=== Begin Enclosure ===
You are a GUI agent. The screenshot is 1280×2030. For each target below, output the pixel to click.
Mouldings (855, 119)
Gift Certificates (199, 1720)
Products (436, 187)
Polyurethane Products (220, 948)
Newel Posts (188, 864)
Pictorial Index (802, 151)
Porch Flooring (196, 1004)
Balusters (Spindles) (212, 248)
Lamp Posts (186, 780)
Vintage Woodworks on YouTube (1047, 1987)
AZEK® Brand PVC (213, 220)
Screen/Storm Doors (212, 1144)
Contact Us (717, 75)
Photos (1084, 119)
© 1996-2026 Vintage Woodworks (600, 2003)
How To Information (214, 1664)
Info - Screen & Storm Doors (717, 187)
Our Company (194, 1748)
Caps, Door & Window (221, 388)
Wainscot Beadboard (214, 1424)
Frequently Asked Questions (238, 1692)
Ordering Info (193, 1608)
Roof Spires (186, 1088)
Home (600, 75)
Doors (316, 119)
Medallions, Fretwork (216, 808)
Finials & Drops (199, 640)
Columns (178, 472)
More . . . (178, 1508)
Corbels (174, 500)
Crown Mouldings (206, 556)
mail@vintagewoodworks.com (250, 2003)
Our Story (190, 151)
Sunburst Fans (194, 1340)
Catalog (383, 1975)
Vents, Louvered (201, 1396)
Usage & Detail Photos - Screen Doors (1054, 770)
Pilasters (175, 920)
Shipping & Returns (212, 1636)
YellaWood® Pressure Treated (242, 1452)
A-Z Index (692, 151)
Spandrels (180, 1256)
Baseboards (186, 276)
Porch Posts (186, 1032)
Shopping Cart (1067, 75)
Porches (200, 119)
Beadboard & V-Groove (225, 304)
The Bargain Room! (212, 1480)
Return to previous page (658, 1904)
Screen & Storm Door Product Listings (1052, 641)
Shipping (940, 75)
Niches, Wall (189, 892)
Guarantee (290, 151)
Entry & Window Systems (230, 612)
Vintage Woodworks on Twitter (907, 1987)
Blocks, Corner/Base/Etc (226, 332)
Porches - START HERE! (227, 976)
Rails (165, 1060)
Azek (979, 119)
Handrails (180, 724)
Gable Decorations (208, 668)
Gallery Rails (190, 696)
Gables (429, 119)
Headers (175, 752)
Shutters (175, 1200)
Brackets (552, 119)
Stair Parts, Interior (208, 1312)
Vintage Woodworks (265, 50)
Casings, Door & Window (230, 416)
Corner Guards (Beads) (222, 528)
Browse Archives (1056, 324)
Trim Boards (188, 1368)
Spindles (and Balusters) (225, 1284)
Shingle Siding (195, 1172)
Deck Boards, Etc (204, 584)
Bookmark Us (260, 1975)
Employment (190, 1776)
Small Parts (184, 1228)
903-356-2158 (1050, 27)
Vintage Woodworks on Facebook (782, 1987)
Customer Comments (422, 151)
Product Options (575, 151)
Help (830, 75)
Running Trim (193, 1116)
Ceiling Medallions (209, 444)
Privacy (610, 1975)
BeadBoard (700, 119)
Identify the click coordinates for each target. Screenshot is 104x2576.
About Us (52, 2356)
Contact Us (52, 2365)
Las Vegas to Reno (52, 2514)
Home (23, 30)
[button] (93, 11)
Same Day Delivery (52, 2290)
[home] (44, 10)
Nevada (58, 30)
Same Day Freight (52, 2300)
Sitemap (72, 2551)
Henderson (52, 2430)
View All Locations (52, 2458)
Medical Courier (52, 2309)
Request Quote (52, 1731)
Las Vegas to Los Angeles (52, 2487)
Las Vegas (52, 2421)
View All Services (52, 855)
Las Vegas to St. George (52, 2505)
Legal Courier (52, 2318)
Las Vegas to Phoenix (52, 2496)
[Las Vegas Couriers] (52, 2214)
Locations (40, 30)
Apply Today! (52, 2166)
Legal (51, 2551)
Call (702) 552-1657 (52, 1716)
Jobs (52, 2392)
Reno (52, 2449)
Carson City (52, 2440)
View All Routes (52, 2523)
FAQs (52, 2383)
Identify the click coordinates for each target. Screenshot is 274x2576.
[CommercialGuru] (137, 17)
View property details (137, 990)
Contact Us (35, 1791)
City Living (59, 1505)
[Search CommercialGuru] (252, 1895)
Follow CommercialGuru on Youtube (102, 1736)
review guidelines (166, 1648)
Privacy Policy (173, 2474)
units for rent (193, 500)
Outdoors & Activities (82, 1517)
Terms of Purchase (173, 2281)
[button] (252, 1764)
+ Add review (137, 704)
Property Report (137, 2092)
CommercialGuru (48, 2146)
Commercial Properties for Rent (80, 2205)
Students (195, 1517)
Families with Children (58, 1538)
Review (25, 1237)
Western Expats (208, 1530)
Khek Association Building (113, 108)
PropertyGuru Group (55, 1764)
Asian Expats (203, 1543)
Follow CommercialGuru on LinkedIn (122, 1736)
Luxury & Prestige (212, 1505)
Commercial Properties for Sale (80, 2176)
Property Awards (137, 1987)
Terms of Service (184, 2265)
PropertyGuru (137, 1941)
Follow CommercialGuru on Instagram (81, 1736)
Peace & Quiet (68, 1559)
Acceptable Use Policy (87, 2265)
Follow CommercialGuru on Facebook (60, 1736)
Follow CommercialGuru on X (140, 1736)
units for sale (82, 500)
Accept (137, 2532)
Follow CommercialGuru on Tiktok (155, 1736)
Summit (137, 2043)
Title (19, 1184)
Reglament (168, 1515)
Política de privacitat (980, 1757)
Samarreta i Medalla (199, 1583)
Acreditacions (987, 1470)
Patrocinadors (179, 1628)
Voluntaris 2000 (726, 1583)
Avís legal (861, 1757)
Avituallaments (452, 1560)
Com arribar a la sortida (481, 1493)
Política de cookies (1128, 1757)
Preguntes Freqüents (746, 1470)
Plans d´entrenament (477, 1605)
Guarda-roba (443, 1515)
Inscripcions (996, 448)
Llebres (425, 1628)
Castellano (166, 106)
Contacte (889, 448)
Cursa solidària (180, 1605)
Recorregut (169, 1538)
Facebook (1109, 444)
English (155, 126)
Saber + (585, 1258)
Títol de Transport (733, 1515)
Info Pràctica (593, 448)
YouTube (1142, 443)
=== End Enclosure ===
A faithful, complete copy of the entries above is required.

Task answer:
You are a GUI agent. The screenshot is 1280×2030. For each target below, output the pixel to click.
Mouldings (855, 119)
Gift Certificates (199, 1720)
Products (436, 187)
Polyurethane Products (220, 948)
Newel Posts (188, 864)
Pictorial Index (802, 151)
Porch Flooring (196, 1004)
Balusters (Spindles) (212, 248)
Lamp Posts (186, 780)
Vintage Woodworks on YouTube (1047, 1987)
AZEK® Brand PVC (213, 220)
Screen/Storm Doors (212, 1144)
Contact Us (717, 75)
Photos (1084, 119)
© 1996-2026 Vintage Woodworks (600, 2003)
How To Information (214, 1664)
Info - Screen & Storm Doors (717, 187)
Our Company (194, 1748)
Caps, Door & Window (221, 388)
Wainscot Beadboard (214, 1424)
Frequently Asked Questions (238, 1692)
Ordering Info (193, 1608)
Roof Spires (186, 1088)
Home (600, 75)
Doors (316, 119)
Medallions, Fretwork (216, 808)
Finials & Drops (199, 640)
Columns (178, 472)
More . . . (178, 1508)
Corbels (174, 500)
Crown Mouldings (206, 556)
mail@vintagewoodworks.com (250, 2003)
Our Story (190, 151)
Sunburst Fans (194, 1340)
Catalog (383, 1975)
Vents, Louvered (201, 1396)
Usage & Detail Photos - Screen Doors (1054, 770)
Pilasters (175, 920)
Shipping & Returns (212, 1636)
YellaWood® Pressure Treated (242, 1452)
A-Z Index (692, 151)
Spandrels (180, 1256)
Baseboards (186, 276)
Porch Posts (186, 1032)
Shopping Cart (1067, 75)
Porches (200, 119)
Beadboard & V-Groove (225, 304)
The Bargain Room! (212, 1480)
Return to previous page (658, 1904)
Screen & Storm Door Product Listings (1052, 641)
Shipping (940, 75)
Niches, Wall (189, 892)
Guarantee (290, 151)
Entry & Window Systems (230, 612)
Vintage Woodworks on Twitter (907, 1987)
Blocks, Corner/Base/Etc (226, 332)
Porches - START HERE! (227, 976)
Rails (165, 1060)
Azek (979, 119)
Handrails (180, 724)
Gable Decorations (208, 668)
Gallery Rails (190, 696)
Gables (429, 119)
Headers (175, 752)
Shutters (175, 1200)
Brackets (552, 119)
Stair Parts, Interior (208, 1312)
Vintage Woodworks (265, 50)
Casings, Door & Window (230, 416)
Corner Guards (Beads) (222, 528)
Browse Archives (1056, 324)
Trim Boards (188, 1368)
Spindles (and Balusters) (225, 1284)
Shingle Siding (195, 1172)
Deck Boards, Etc (204, 584)
Bookmark Us (260, 1975)
Employment (190, 1776)
Small Parts (184, 1228)
903-356-2158 (1050, 27)
Vintage Woodworks on Facebook (782, 1987)
Customer Comments (422, 151)
Product Options (575, 151)
Help (830, 75)
Running Trim (193, 1116)
Ceiling Medallions (209, 444)
Privacy (610, 1975)
BeadBoard (700, 119)
Identify the click coordinates for each target. Screenshot is 104x2576.
About Us (52, 2356)
Contact Us (52, 2365)
Las Vegas to Reno (52, 2514)
Home (23, 30)
[button] (93, 11)
Same Day Delivery (52, 2290)
[home] (44, 10)
Nevada (58, 30)
Same Day Freight (52, 2300)
Sitemap (72, 2551)
Henderson (52, 2430)
View All Locations (52, 2458)
Medical Courier (52, 2309)
Request Quote (52, 1731)
Las Vegas to Los Angeles (52, 2487)
Las Vegas (52, 2421)
View All Services (52, 855)
Las Vegas to St. George (52, 2505)
Legal Courier (52, 2318)
Las Vegas to Phoenix (52, 2496)
[Las Vegas Couriers] (52, 2214)
Locations (40, 30)
Apply Today! (52, 2166)
Legal (51, 2551)
Call (702) 552-1657 (52, 1716)
Jobs (52, 2392)
Reno (52, 2449)
Carson City (52, 2440)
View All Routes (52, 2523)
FAQs (52, 2383)
Identify the click coordinates for each target. Screenshot is 274x2576.
[CommercialGuru] (137, 17)
View property details (137, 990)
Contact Us (35, 1791)
City Living (59, 1505)
[Search CommercialGuru] (252, 1895)
Follow CommercialGuru on Youtube (102, 1736)
review guidelines (166, 1648)
Privacy Policy (173, 2474)
units for rent (193, 500)
Outdoors & Activities (82, 1517)
Terms of Purchase (173, 2281)
[button] (252, 1764)
+ Add review (137, 704)
Property Report (137, 2092)
CommercialGuru (48, 2146)
Commercial Properties for Rent (80, 2205)
Students (195, 1517)
Families with Children (58, 1538)
Review (25, 1237)
Western Expats (208, 1530)
Khek Association Building (113, 108)
PropertyGuru Group (55, 1764)
Asian Expats (203, 1543)
Follow CommercialGuru on LinkedIn (122, 1736)
Luxury & Prestige (212, 1505)
Commercial Properties for Sale (80, 2176)
Property Awards (137, 1987)
Terms of Service (184, 2265)
PropertyGuru (137, 1941)
Follow CommercialGuru on Instagram (81, 1736)
Peace & Quiet (68, 1559)
Acceptable Use Policy (87, 2265)
Follow CommercialGuru on Facebook (60, 1736)
Follow CommercialGuru on X (140, 1736)
units for sale (82, 500)
Accept (137, 2532)
Follow CommercialGuru on Tiktok (155, 1736)
Summit (137, 2043)
Title (19, 1184)
Reglament (168, 1515)
Política de privacitat (980, 1757)
Samarreta i Medalla (199, 1583)
Acreditacions (987, 1470)
Patrocinadors (179, 1628)
Voluntaris 2000 (726, 1583)
Avís legal (861, 1757)
Avituallaments (452, 1560)
Com arribar a la sortida (481, 1493)
Política de cookies (1128, 1757)
Preguntes Freqüents (746, 1470)
Plans d´entrenament (477, 1605)
Guarda-roba (443, 1515)
Inscripcions (996, 448)
Llebres (425, 1628)
Castellano (166, 106)
Contacte (889, 448)
Cursa solidària (180, 1605)
Recorregut (169, 1538)
Facebook (1109, 444)
English (155, 126)
Saber + (585, 1258)
Títol de Transport (733, 1515)
Info Pràctica (593, 448)
YouTube (1142, 443)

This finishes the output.